Smartphones distract, lower efficiency: Kaspersky Lab
By Digital News Asia August 30, 2016
- Productivity increases 26% when phones are removed from the room
- Digital devices can have a negative impact on concentration levels
SMARTPHONES are useful when it comes to staying in touch with colleagues, checking email and completing urgent tasks at any place, anytime.However, productivity falls when someone is actually at their desk, according to a psychological experiment by the Universities of Würzburg and Nottingham Trent, commissioned by Kaspersky Lab.
The experiment unearthed a correlation between productivity levels and the distance between participants and their smartphone. When their smartphone was taken away, participant performance improved by 26%.
The experiment tested the behavior of 95 persons between 19 and 56 years of age in laboratories at the universities of Würzburg and Nottingham-Trent. Care was taken to balance experimental conditions and gender across laboratory sites.
Researchers asked participants to perform a concentration test under four different circumstances: with their smartphone in their pocket, at their desk, locked in a drawer and removed from the room completely.
The results are significant – test results were lowest when the smartphone was on the desk, but with every additional layer of distance between participants and their smartphones, test performance increased.
Overall, test results were 26% higher when phones were removed from the room.
Contrary to expectations, the absence of the smartphone didn’t make participants nervous. Anxiety levels were consistent across all experiments.
However, in general, women were more anxious than their male counterparts, leading researchers to conclude that anxiety levels at work are not affected by smartphones (or the absence of smartphones), but can be impacted by gender.
“Previous studies have shown that on the one hand, separation from one’s smartphone has negative emotional effects, such as increased anxiety, but, on the other hand, studies have also demonstrated that one’s smartphone may act as an distractor when present. In other words, both the absence and presence of a smartphone could impair concentration”, says Jens Binder from the University of Nottingham Trent.
The results of the experiment correlate with the findings of an earlier survey – named “Digital Amnesia at Work.”
In this survey, Kaspersky Lab demonstrated that digital devices can have a negative impact on concentration levels. It showed, for example, that typing notes into digital devices during meetings lowers the level of understanding of what is actually happening in the meeting.
While banning digital devices from the workplace is not really an option, these findings – combined with those of “Digital Amnesia at Work” – give businesses an insight on how to improve their productivity.

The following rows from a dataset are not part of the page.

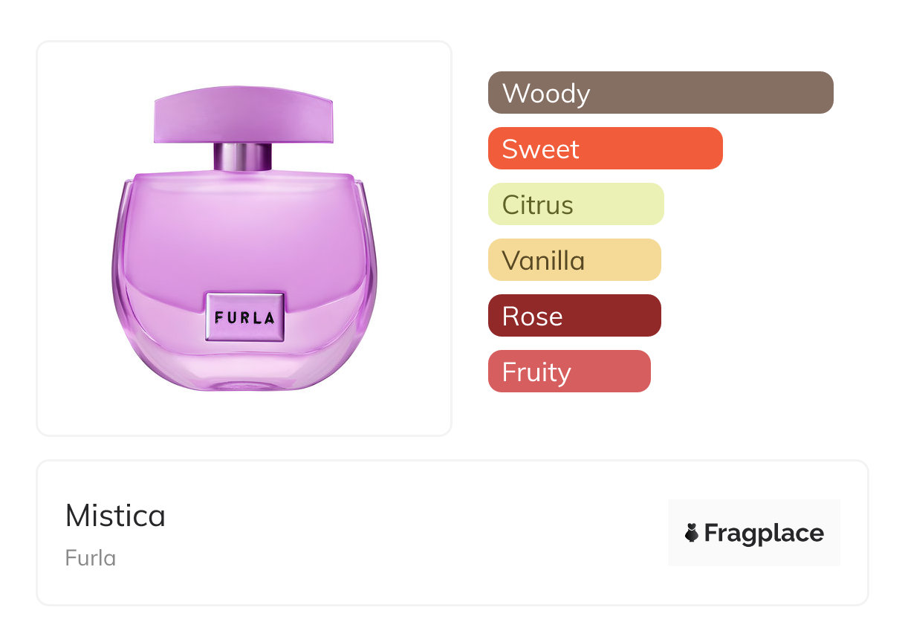
Task: Select the Vanilla accord bar
Action: click(574, 260)
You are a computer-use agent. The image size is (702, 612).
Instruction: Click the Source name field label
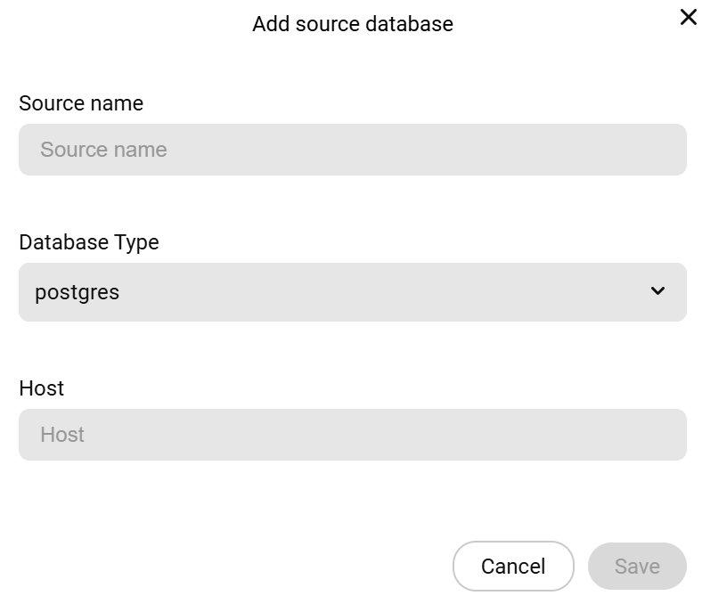pos(81,103)
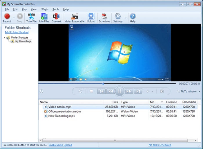Pause the video with the center button
203x149 pixels.
coord(119,91)
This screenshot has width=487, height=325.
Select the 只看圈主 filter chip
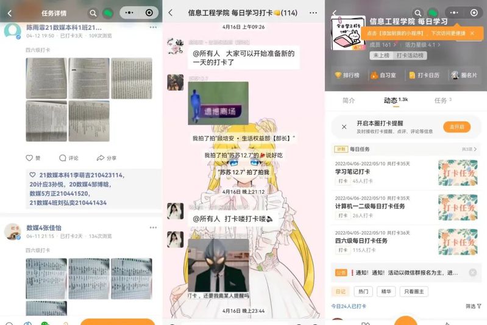[x=415, y=291]
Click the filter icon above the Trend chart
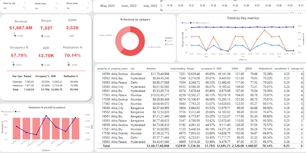Image resolution: width=306 pixels, height=153 pixels. click(x=292, y=13)
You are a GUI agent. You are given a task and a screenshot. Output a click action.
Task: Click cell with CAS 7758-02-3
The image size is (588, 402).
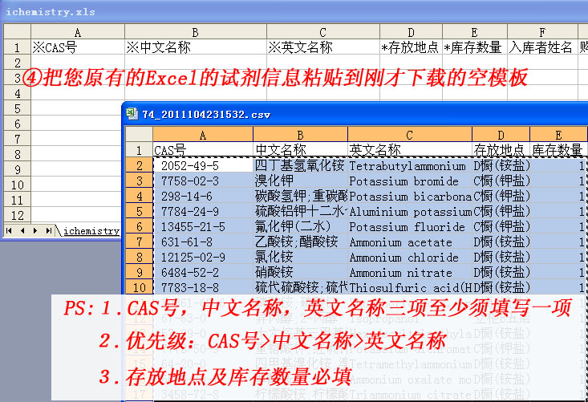point(202,181)
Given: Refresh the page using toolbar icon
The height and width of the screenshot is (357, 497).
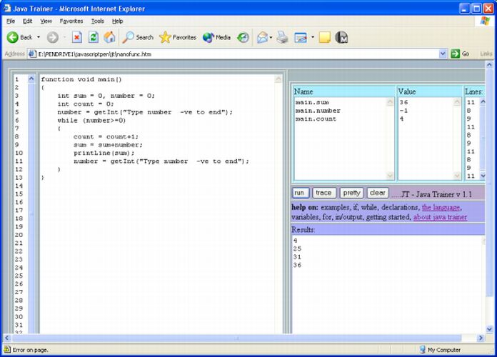Looking at the screenshot, I should click(93, 37).
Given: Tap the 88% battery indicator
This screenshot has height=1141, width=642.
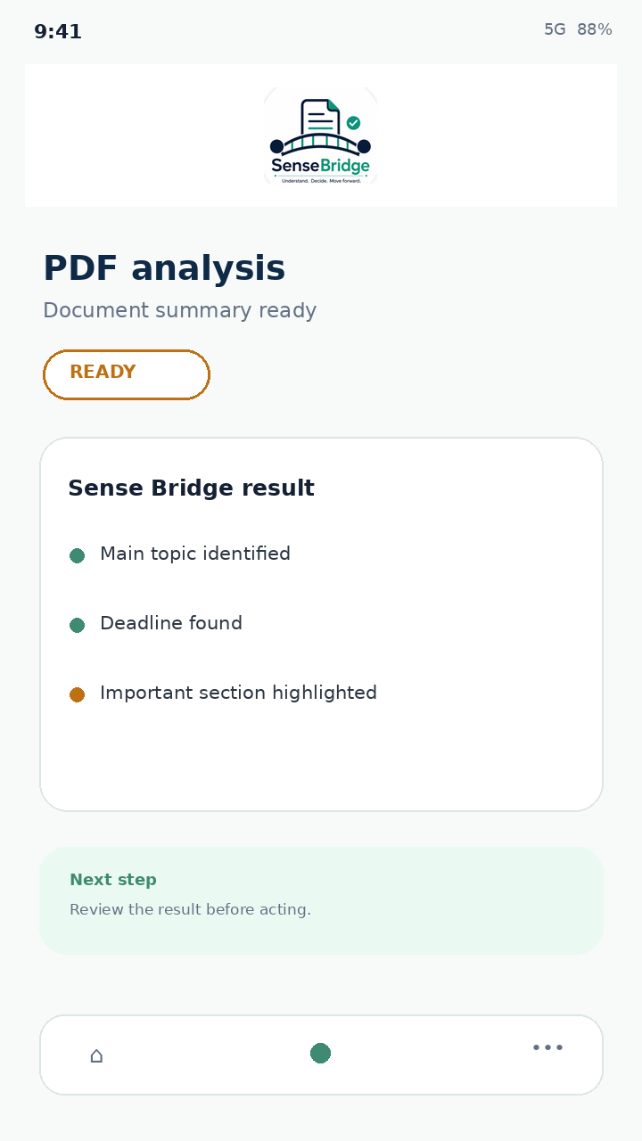Looking at the screenshot, I should (x=594, y=29).

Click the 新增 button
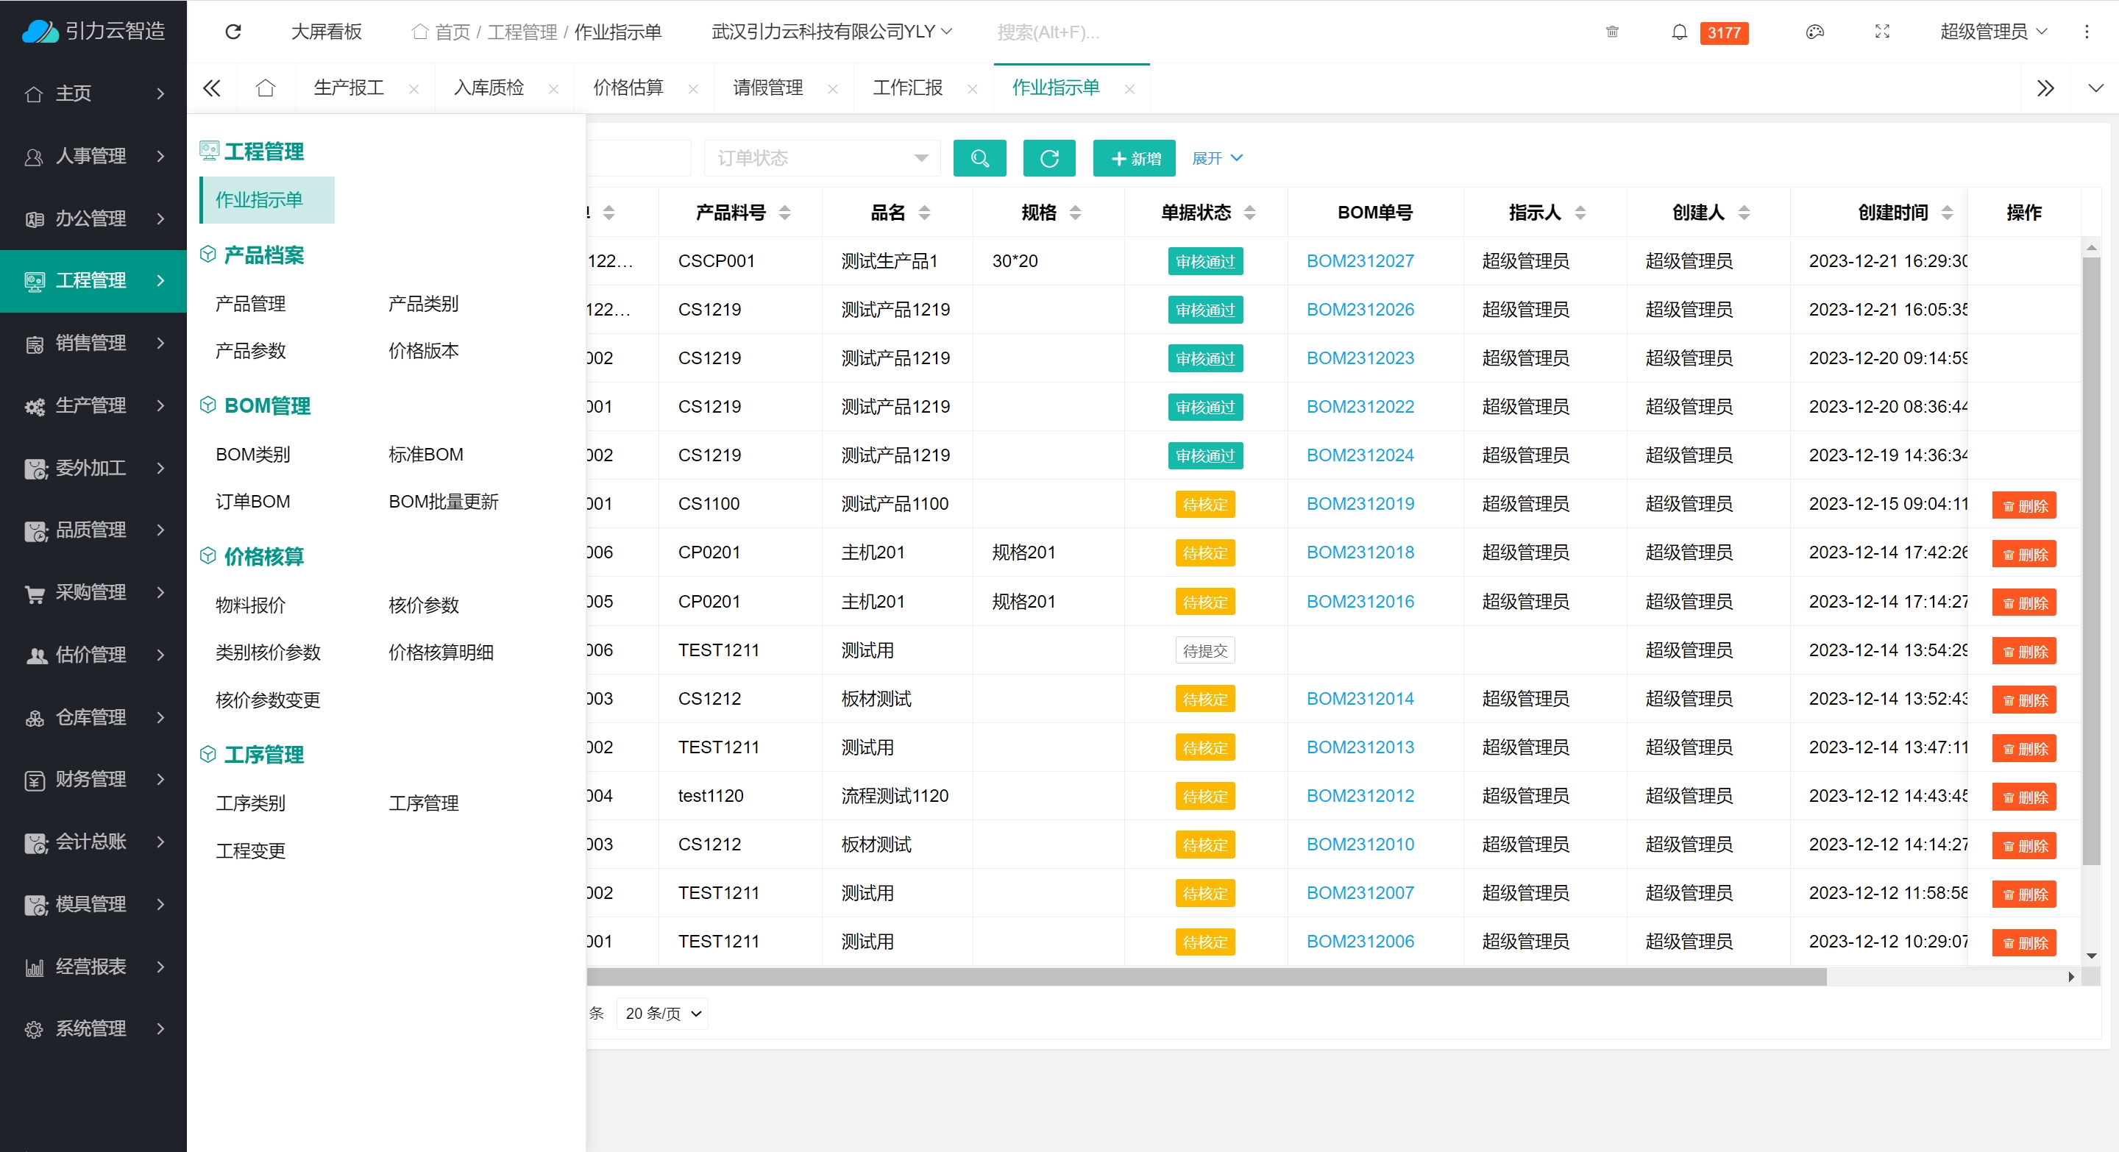(1134, 158)
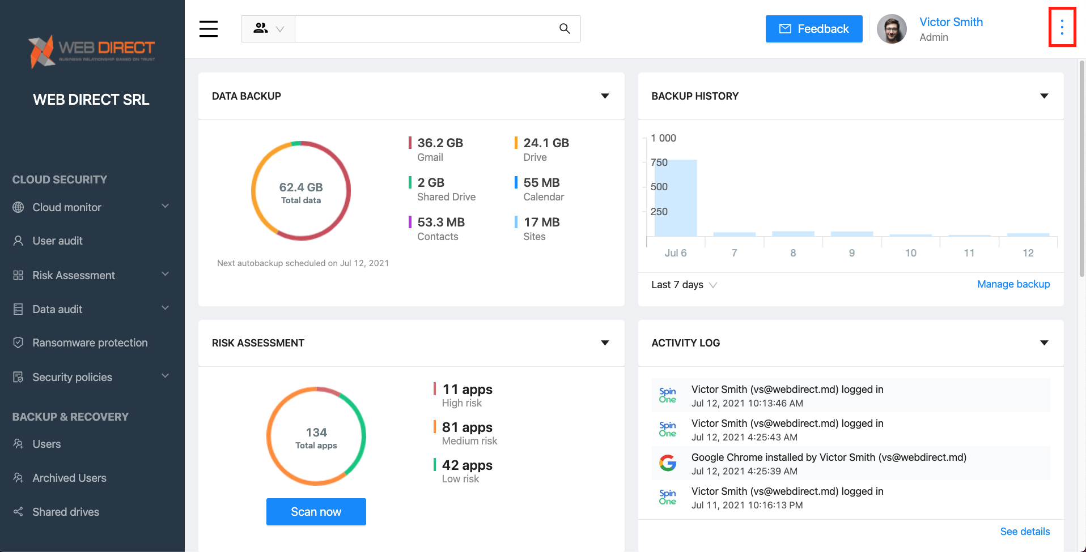Image resolution: width=1086 pixels, height=552 pixels.
Task: Open the hamburger menu icon
Action: (x=208, y=29)
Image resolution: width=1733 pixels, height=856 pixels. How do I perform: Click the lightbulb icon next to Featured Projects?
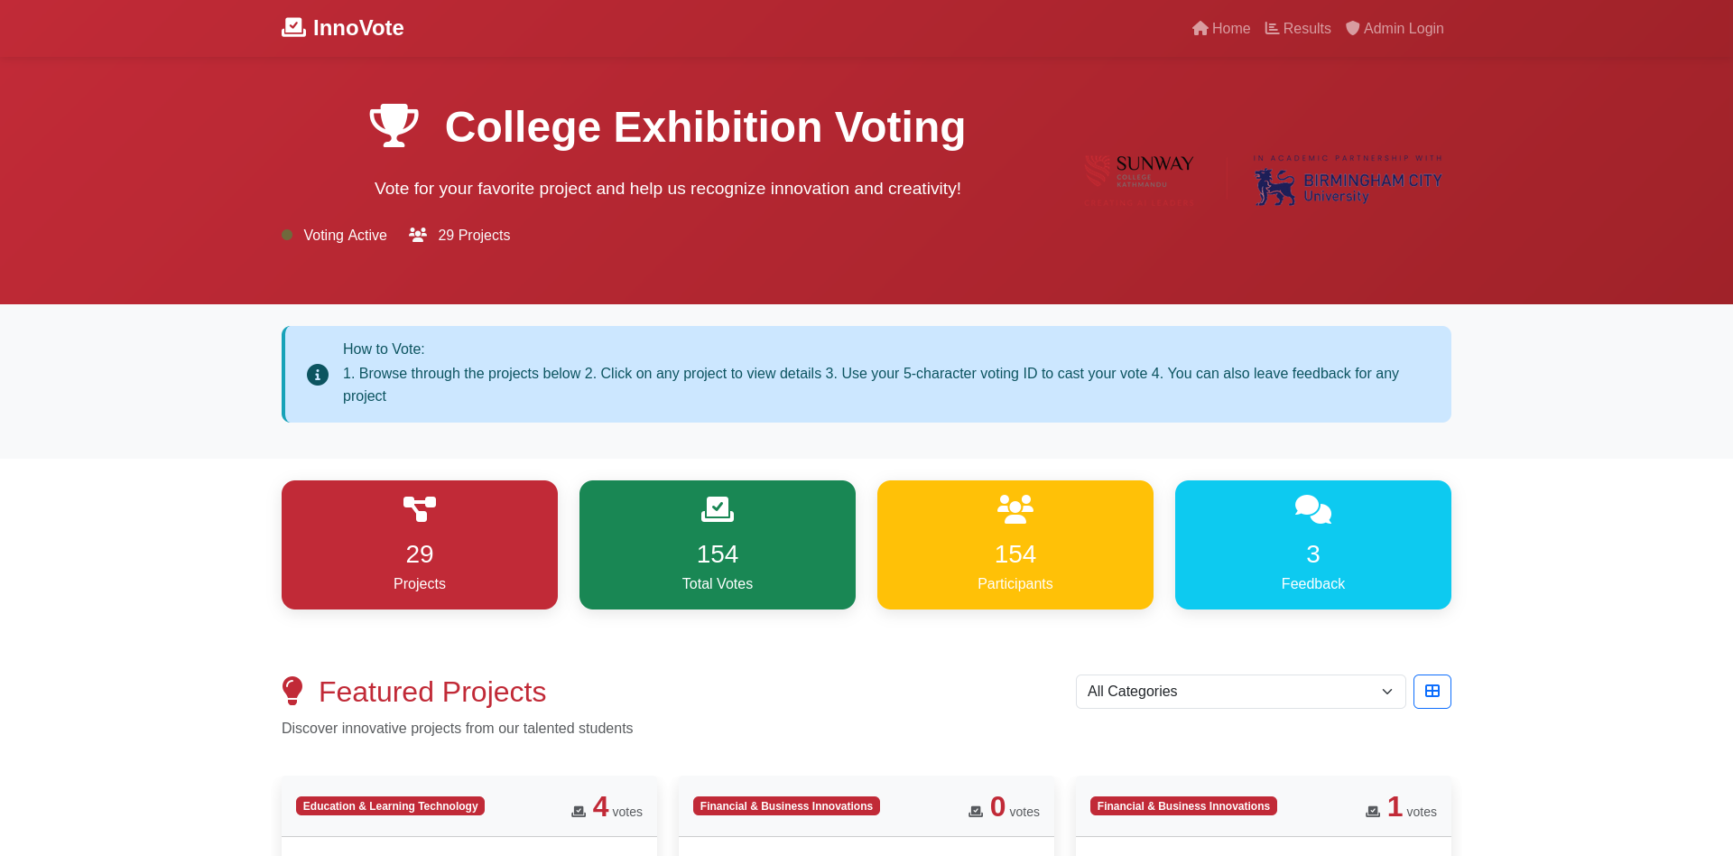pyautogui.click(x=292, y=691)
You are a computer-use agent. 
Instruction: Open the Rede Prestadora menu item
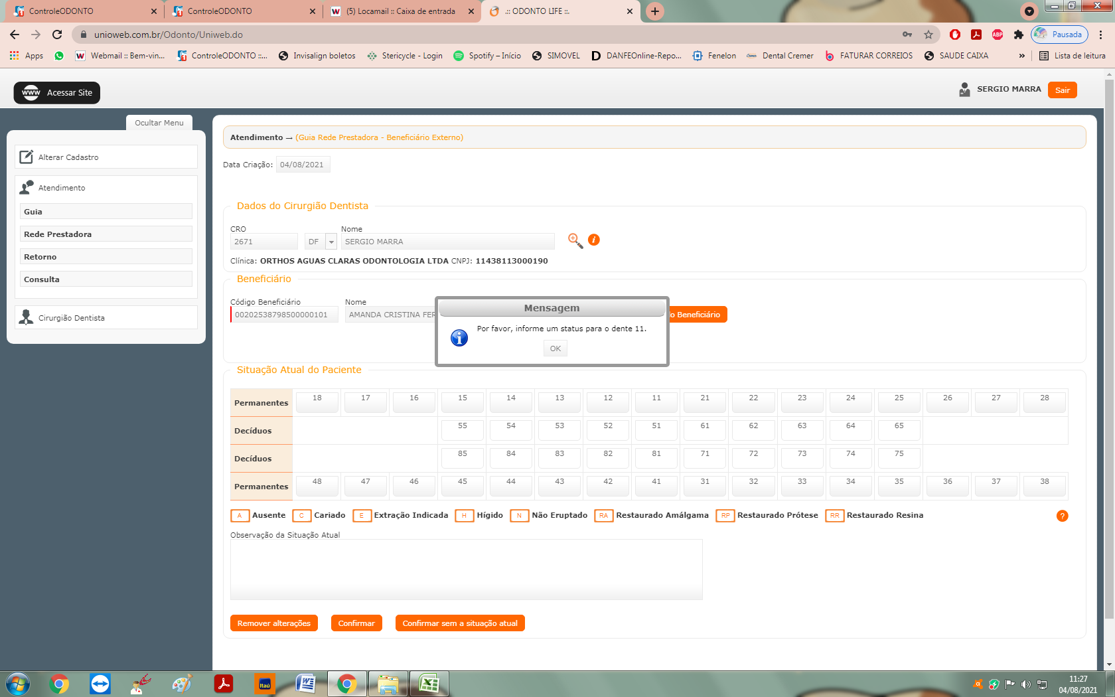tap(106, 234)
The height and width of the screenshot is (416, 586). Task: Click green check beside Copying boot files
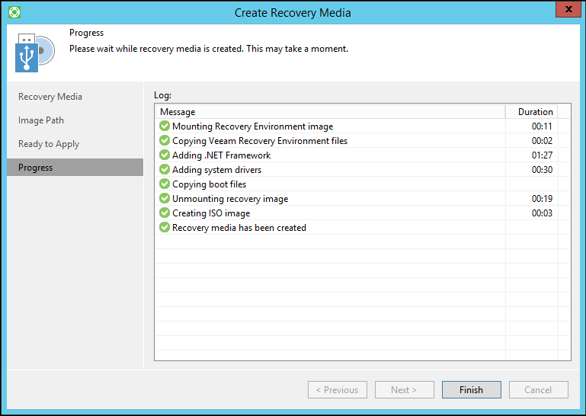click(164, 184)
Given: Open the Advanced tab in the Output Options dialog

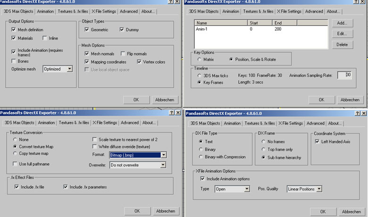Looking at the screenshot, I should (129, 11).
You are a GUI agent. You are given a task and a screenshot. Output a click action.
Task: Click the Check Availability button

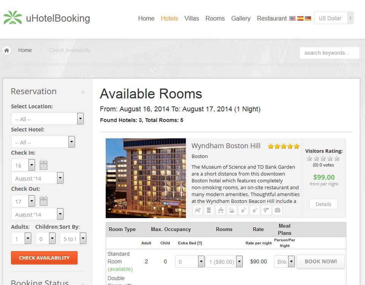[44, 258]
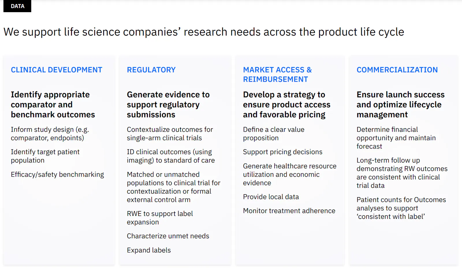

“Instead of expecting permanent access to their smartphones, employee productivity might be boosted if they have dedicated ‘smartphone-free’ time. One way of doing this is to enforce ‘meeting rules’ – such as no phones, and no computers – in the normal work environment”, says Kaspersky LAB SEA general manager Sylvia Ng.
Kaspersky Lab has been researching the social effects of digitalisation, and how digitalization makes people more vulnerable to cybercrime, for the last two years. An overview of the findings is available at amnesia.kaspersky.com.